2 Jürgen Habermas, O Discurso Filosófico da Modernidade (Lisboa: Publicações Dom Quixote, 1998), p. 14.
3  Hans Küng, A Igreja Católica (Rio de Janeiro, RJ: Objetiva, 2002), p. 190.
4  Os Guiness, O Chamado: Uma Iluminadora Reflexão Sobre o Propósito da Vida e Seu Cumprimento (São Paulo, SP: Cultura Cristã, 2001), p. 99, 101.
5 Richard Dawkins, O Rio que Sai do Éden: Uma Visão Darwiniana da Vida (Rio de Janeiro, RJ: Rocco, 1996), p. 91.
6 _____________, Desvendando o Arco-Íris: Ciência, Ilusão e Encantamento (São Paulo, SP: Companhia das Letras, 2001), p. 9.
7 James Sire, Op. Cit., p. 101-103.
8 Randy Thornhill e Craig T. Palmer, The Natural History of Rape: Biological Bases of Sexual Coercion (Cambridge, MA: Mit Press, 2000).
9 Francis Schaeffer, A Morte da Razão (São Paulo, SP: Aliança Bíblica Universitária do Brasil; São José dos Camos, SP: Editora Fiel da Missão Evangélica Literária, 1989), p. 44.
10  David Well em John Piper e Justin Taylor (organizadores), A Supremacia de Cristo em um Mundo Pós-Moderno (Rio de Janeiro, RJ: Casa Publicadora das Assembleias de Deus, 2007), p. 26.

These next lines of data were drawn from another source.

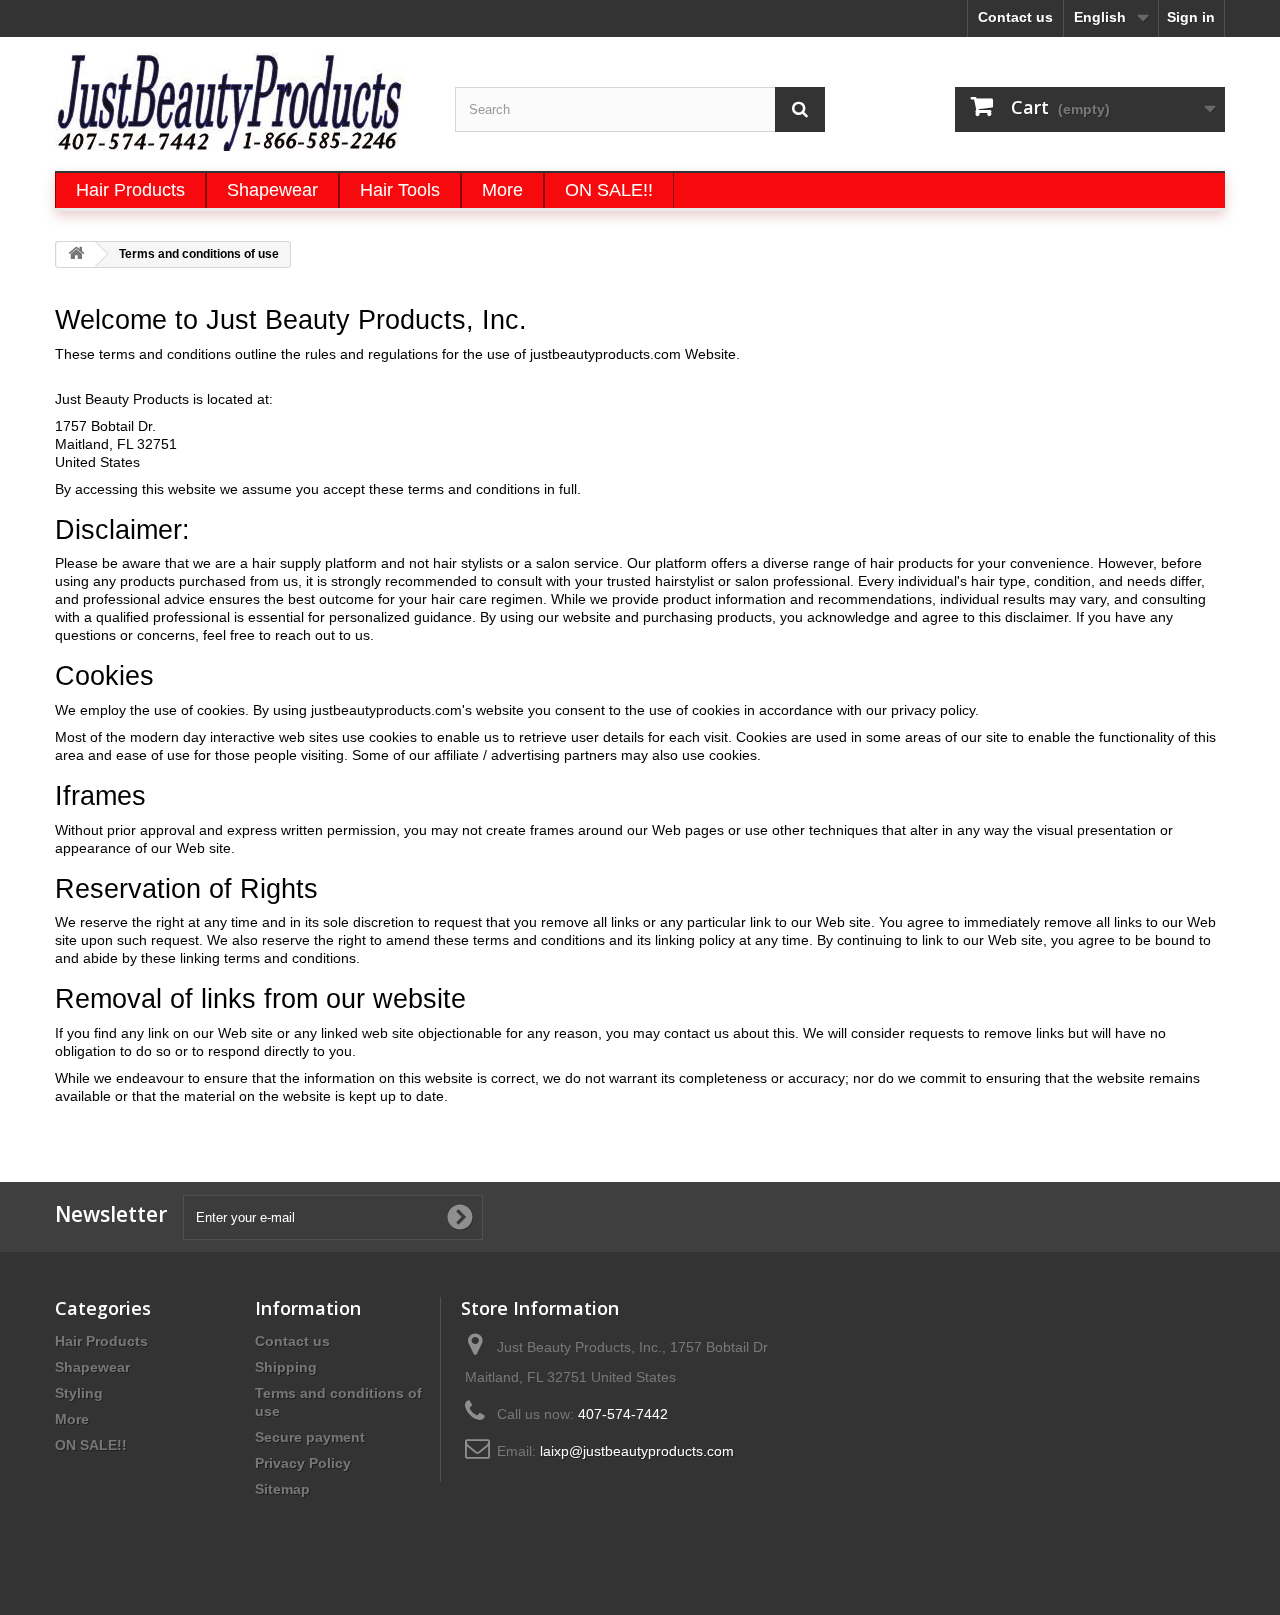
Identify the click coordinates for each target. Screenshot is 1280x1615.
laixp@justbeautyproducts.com (637, 1451)
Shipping (286, 1367)
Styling (79, 1393)
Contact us (1015, 17)
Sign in (1191, 17)
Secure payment (310, 1437)
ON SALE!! (91, 1445)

11  Antônio Carlos Perucci, “A religião como solvente – uma aula”, http://www.cebrap.org.br/imagens/ Arquivos/religiao_como_solvente.pdf, p. 10.
12  Fabiana Luci de Oliveira, “O campo da sociologia das religiões: secularização versus a ‘Revanche de Deus’”, http://periodicos. ufsc.br/index.php/interthesis/article/ viewPDFInterstitial/724/574, p. 5-7, 11, 12.
13  Zygmunt Bauman, Modernidade e Ambivalência (Rio de Janeiro, RJ: Jorge Zahar Editor, 1999), p. 17, 18.